*Text provided*:
--------------------

The six-part limited series, co-created by Cate Blanchett, is loosely based on the true story of Cornelia Rau.

Stateless follows the lives of four strangers whose lives collide at an immigration detention center in the middle of the Australian outback.
An airline hostess on the run from a cult, an Afghan refugee and his family fleeing persecution, a young father escaping a dead-end job and a bureaucrat running out of time to contain a national scandal.
Those four people couldn’t be any different – but they share a common ground in trying to survive their experiences in a dangerous world.
What’s the story?

The series follows main character Sofie, as an Australian citizen struggling with mental health issues who is detained after fleeing a cult.
Stateless loosely chronicles the life of Cornelia Rau, an Australian-German woman who, fifteen years ago, was unlawfully detained for a period of ten months between 2004 and 2005 as part of the Australian Government’s mandatory detention program.
Like her on-screen version, Rau was also a flight attendant running from a cult.
In the series we meet Sofie pre-detention center – as a career woman who gets sucked into a cult before escaping her family to join them.
Meanwhile Ameer is simply a man trying to look for a better life for his family. After fleeing Afghanistan to make a life in Australia, he gets put into prison.
Guard Cam is a normal working class guy trying to make ends meet who is sold the idea of working at the detention center without actually knowing what really happens there.
The bureaucrat Clare is then sent to Barton Detention Centre to contain a big national scandal, naively thinking that she can simply fix the problem.

Co-creator Cate Blanchett has spoken about how the series has been a six-year labor of love for her.
She said: “Stateless has been a passion project of mine and Elise McCredie and Tony Ayres for probably about six years now.
“The story of Stateless is it is four intersecting narratives. You have got an air stewardess who has a passion for dancing.

--------------------

[Records taken from a collection]
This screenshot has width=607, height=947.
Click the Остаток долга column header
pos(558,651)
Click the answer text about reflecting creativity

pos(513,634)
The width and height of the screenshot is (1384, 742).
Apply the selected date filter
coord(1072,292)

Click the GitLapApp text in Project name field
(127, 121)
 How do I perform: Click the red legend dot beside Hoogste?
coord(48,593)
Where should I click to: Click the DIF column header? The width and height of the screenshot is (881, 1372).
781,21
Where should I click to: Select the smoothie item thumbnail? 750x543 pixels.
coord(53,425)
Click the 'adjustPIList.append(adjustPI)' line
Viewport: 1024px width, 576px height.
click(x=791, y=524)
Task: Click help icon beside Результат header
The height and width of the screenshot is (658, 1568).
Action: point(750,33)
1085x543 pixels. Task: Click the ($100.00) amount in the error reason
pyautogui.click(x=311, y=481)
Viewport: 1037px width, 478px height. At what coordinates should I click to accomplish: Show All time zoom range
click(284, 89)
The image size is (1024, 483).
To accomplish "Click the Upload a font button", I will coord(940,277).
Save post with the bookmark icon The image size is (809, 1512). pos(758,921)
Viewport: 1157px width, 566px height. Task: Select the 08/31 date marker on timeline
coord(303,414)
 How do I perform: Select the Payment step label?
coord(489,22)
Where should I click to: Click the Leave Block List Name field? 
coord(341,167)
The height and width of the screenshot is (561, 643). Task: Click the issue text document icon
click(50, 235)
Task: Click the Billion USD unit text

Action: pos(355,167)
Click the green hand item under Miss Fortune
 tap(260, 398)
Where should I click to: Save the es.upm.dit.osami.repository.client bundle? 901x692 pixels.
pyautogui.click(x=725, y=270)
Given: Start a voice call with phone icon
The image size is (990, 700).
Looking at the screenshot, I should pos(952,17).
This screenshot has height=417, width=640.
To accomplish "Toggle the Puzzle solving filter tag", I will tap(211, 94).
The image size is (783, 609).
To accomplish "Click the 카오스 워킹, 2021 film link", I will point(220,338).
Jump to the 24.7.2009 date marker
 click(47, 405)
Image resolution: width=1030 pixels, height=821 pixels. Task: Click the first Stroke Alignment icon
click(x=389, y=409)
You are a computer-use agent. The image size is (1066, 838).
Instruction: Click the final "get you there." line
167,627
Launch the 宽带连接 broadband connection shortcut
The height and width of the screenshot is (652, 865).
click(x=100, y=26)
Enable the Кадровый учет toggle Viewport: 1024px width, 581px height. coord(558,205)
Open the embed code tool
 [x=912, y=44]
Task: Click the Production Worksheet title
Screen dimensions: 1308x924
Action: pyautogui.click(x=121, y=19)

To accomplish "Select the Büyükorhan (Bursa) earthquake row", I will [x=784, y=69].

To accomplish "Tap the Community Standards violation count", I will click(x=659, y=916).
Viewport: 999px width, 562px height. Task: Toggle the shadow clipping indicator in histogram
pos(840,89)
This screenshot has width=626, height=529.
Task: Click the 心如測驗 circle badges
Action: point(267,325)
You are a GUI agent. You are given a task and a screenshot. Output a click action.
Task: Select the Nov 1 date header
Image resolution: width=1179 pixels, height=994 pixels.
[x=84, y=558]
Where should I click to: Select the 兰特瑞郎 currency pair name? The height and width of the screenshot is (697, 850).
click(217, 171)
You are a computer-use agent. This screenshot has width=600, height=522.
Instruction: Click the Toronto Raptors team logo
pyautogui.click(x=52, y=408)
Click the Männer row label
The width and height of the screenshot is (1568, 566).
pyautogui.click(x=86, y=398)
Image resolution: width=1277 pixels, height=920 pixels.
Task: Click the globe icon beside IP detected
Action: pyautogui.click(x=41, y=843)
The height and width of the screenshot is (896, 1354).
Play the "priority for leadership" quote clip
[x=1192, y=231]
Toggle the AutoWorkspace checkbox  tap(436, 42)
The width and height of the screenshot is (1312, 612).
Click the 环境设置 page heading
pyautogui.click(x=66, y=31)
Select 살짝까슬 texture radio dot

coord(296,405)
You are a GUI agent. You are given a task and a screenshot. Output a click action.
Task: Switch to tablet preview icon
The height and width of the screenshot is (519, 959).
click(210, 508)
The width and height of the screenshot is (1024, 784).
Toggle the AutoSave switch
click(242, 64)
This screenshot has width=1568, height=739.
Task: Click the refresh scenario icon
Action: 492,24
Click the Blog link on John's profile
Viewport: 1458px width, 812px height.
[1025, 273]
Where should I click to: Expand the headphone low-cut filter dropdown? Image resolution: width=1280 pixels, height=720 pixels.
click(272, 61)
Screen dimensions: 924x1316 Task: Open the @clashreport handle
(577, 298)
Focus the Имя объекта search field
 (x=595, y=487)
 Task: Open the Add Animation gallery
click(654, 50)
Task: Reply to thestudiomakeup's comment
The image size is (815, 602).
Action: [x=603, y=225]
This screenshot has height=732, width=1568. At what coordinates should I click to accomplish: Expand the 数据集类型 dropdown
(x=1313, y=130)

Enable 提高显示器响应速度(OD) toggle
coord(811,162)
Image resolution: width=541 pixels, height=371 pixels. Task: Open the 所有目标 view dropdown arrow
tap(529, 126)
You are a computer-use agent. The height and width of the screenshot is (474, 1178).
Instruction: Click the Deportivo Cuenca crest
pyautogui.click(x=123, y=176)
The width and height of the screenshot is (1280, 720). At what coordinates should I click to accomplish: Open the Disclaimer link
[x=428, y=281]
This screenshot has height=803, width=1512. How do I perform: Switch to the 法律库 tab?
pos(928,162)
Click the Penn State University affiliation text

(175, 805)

--------------------

*About this exercise*: From the text about the series Stateless, extract the passage starting at "What’s the story?" and ending at "fleeing a cult.". These records are separate material and are not part of the text.

*Answer space*:
What’s the story?

The series follows main character Sofie, as an Australian citizen struggling with mental health issues who is detained after fleeing a cult.